Cluster monitoring is an important feature of EMR-APM. It provides monitoring details and the visualization of the services, components, and instances of each cluster.

Enter the cluster monitoring page

  1. Log on to the Alibaba Cloud E-MapReduce console.
  2. Click the Monitor tab.
  3. In the left-side navigation pane, click Cluster Monitoring.

Cluster Status page

The Cluster Status page lists all the clusters under your account, the cluster types, and the number of alerts issued for each cluster on the current day in a specific region. You can click Details in the Action column that corresponds to a specific cluster to access the Cluster Overview page or click Cluster Management to access the Clusters and Services page.

Cluster Status page

You can click Details in the Action column that corresponds to a specific cluster to view the cluster overview, instance monitoring, and service monitoring information. For more information, see Cluster overview, Instance monitoring, and Service Monitoring.

Cluster overview

Cluster Overview page: provides an overview of the monitored data of selected clusters, similar to the overview on the dashboard page. However, the overview displayed on the dashboard page is an overview of all clusters for your account in a specific region.
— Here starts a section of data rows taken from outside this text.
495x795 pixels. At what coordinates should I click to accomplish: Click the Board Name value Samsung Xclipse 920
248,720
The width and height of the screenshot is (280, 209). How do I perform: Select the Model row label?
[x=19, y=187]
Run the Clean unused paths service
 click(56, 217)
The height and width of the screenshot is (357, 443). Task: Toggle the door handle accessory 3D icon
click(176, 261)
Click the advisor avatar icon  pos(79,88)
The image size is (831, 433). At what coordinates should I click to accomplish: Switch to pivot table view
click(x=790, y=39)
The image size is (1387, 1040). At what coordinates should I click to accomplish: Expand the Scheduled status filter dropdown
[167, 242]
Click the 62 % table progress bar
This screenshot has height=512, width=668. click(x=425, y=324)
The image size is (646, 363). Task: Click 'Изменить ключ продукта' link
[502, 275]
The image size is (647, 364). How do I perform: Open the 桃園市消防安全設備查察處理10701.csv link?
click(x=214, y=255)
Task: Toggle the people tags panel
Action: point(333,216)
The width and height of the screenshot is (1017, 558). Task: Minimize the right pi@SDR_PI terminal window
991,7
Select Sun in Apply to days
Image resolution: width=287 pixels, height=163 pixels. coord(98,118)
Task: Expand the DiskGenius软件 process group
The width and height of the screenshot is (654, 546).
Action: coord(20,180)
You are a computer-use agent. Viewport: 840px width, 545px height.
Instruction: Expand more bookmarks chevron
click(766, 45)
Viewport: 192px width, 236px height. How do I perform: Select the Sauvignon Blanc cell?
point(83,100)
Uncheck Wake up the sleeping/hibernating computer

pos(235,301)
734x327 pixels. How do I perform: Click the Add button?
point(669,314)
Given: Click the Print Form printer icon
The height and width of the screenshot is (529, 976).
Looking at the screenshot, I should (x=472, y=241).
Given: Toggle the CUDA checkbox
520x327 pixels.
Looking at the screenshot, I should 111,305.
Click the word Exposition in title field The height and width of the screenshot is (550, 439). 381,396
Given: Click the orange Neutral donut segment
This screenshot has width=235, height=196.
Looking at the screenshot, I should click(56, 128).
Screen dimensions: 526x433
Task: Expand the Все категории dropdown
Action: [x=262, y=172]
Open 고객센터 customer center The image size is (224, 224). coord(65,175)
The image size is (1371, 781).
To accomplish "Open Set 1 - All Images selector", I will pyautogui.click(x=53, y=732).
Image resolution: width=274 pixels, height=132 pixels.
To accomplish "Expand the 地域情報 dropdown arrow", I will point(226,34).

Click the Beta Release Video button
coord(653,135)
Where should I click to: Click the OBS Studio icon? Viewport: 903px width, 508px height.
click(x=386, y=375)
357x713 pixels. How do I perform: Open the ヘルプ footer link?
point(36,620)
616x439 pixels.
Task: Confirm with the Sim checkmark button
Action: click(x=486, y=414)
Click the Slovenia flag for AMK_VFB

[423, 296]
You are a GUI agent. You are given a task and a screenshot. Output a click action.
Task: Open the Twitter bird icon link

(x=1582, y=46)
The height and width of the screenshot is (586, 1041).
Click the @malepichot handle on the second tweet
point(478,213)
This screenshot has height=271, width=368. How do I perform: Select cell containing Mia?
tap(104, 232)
The Cluster Overview page includes the following sections:

  • Basic cluster information. This section includes the following statistical charts: Alerts (Today), Job Information (Today), YARN Compute Resource Usage, and HDFS Storage Usage.
  • Alerts and Details. This section displays a list of the latest critical exception events that occurred in a specific cluster.
  • Service Status. You can click View Details in the Action column that corresponds to a specific service to view the status details about this service.

Instance monitoring

  • Charts of metric statistics. These charts show the metric statistics of all instances in a specific cluster.
    • Alerts (Today)

      Displays the number of alerts issued in each instance of a cluster. Alerts include those triggered by CPUs, memory, networks, disks, and loads. These alerts do not affect the services that run on the cluster.

    • CPU Usage

      Displays the CPU utilization of all instances in a specific cluster on the current day. CPU utilization metrics include cpu_system and cpu_user. You can view a larger version of the chart and select a time range and time granularity. The default time interval is one hour.

    • Memory Usage

      Displays the memory usage of all instances in a specific cluster on the current day. You can view a larger version of the chart and select a time range and time granularity. The default time interval is one hour.

    • Disk Space Usage

      Displays the total disk space usage of all instances in a specific cluster on the current day. You can view a larger version of the chart and select a time range and time granularity. The default time interval is one hour.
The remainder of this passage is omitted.